The commentary related above shows how each generation of Chinese New Zealanders has used the printed word to fulfil its needs and articulate its aspirations. Supplied free to a tiny readership, the publications maintained a precarious existence. Their very existence, however, particularly in the early period, shows how passionately the community felt about the issues its publications addressed. Primarily, all arose out of a need to convey vital information and, with several exceptions in the modern period, they were not meant to provide leisure or entertainment. The utilitarian nature of Chinese New Zealand print culture, even today, may be seen as a reflection of the struggle the community has undergone to survive in this country.
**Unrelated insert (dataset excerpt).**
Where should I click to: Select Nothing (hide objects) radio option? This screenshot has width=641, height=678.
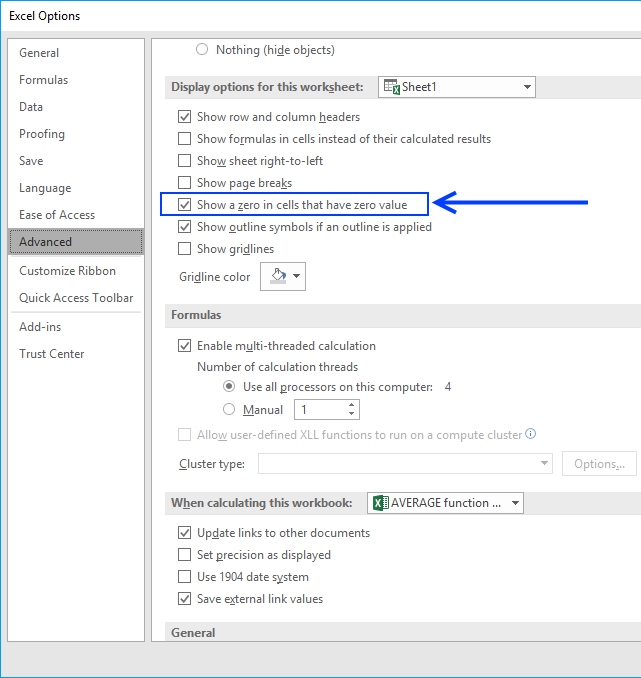coord(203,50)
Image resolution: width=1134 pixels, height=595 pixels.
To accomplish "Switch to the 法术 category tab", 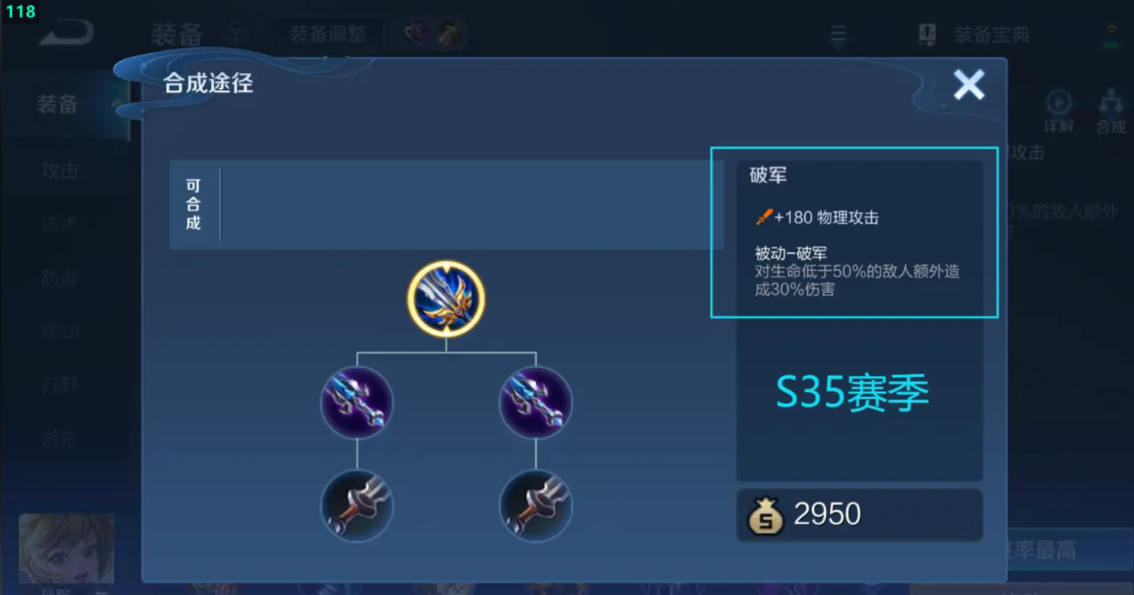I will tap(60, 224).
Further research and access

Research into Chinese New Zealand print culture in the 20th century is still in its infancy. Charles Sedgwick made passing reference to several publications in his 1982 PhD thesis on the social history of the Chinese community, and an article on the Man Sing Times by Manying Ip was published in the 10 May 1990 issue of Sing Tao Weekly. A thesis on the subject is currently being researched by an MA student at Victoria University. Besides this, little or nothing has been written. A major difficulty for researchers in this field is that few of the original publications survive in public institutions. Even the Chinese language newspapers currently published in Auckland and Christchurch are not being comprehensively collected. Many of the older publications are incomplete or only known through references. Much of the material from the 1950s mentioned in this essay only came to light in the collection of material donated to the Alexander Turnbull Library in 1996 by Chan Lai-hung. Included in the collection is an almost complete set of the New Zealand Chinese Weekly News, which ran from 1937 to 1946. Prior to this only one issue was publicly available. While other institutions have small holdings of Chinese New Zealand publications, the major source of 20th century Chinese New Zealand publications is the Alexander Turnbull Library, which holds complete and almost complete runs of every serial publication mentioned in this essay as well as monographs and supporting manuscript material. It is hoped that further research into this area will be undertaken in the near future.